**** Records provided ****

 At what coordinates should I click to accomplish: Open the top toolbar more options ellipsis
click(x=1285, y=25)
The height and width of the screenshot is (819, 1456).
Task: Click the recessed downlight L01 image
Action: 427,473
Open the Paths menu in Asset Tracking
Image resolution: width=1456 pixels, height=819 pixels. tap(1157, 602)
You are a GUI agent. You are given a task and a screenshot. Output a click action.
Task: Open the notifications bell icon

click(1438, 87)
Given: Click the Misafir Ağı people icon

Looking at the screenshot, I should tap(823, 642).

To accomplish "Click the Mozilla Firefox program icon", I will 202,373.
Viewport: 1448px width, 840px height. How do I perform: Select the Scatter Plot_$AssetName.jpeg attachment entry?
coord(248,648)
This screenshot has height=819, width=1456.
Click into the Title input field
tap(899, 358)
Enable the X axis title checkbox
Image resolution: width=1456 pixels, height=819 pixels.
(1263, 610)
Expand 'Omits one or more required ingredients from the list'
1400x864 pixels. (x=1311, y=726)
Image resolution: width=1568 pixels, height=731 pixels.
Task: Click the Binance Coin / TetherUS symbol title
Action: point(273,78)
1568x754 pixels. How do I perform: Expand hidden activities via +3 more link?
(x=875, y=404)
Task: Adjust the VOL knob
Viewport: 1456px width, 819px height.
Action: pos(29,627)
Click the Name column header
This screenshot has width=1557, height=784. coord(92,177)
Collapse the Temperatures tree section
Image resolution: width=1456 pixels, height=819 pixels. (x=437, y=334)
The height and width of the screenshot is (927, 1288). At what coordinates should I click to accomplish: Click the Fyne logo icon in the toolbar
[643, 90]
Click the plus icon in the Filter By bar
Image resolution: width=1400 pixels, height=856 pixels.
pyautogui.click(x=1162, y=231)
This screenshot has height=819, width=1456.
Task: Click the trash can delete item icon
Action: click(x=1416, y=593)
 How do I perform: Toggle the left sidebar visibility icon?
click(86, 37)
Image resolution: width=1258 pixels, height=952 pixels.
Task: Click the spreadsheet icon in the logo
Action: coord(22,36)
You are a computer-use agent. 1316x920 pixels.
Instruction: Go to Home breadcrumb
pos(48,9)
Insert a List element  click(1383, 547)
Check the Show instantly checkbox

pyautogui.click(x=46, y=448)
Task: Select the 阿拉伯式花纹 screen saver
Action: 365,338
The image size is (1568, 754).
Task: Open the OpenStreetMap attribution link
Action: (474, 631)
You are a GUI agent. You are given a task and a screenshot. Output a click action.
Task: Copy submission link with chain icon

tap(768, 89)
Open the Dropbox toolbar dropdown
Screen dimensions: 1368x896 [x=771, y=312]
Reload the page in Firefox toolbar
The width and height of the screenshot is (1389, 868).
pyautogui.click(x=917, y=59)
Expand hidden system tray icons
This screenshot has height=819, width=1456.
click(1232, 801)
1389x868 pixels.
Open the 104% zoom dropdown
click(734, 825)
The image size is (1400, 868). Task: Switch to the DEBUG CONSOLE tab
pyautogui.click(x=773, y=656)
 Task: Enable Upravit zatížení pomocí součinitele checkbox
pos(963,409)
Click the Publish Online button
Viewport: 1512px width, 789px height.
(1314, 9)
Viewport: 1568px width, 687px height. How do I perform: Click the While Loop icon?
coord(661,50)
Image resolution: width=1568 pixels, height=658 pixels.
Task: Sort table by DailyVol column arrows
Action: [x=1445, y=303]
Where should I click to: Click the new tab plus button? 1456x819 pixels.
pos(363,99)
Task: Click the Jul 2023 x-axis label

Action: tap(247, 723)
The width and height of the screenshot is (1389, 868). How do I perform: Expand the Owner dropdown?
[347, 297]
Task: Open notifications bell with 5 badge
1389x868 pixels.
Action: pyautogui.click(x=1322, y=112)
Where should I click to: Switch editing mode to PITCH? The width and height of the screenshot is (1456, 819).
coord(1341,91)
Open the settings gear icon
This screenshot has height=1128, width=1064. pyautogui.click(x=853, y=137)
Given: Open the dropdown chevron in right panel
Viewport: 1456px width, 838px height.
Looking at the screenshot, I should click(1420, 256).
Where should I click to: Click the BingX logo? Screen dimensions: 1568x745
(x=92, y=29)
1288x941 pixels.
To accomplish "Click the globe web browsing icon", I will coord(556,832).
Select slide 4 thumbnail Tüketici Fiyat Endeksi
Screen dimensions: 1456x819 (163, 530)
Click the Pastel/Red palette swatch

****

Problem requirements: The range begins at the line containing "The width and height of the screenshot is (1389, 868). How" and ends at the last line of the entries; reproduce it exactly.

Your solution:
The width and height of the screenshot is (1389, 868). How do I perform: Expand the Owner dropdown?
[347, 297]
Task: Open notifications bell with 5 badge
1389x868 pixels.
Action: pyautogui.click(x=1322, y=112)
Where should I click to: Switch editing mode to PITCH? The width and height of the screenshot is (1456, 819).
coord(1341,91)
Open the settings gear icon
This screenshot has height=1128, width=1064. pyautogui.click(x=853, y=137)
Given: Open the dropdown chevron in right panel
Viewport: 1456px width, 838px height.
Looking at the screenshot, I should click(1420, 256).
Where should I click to: Click the BingX logo? Screen dimensions: 1568x745
(x=92, y=29)
1288x941 pixels.
To accomplish "Click the globe web browsing icon", I will coord(556,832).
Select slide 4 thumbnail Tüketici Fiyat Endeksi
Screen dimensions: 1456x819 (163, 530)
Click the Pastel/Red palette swatch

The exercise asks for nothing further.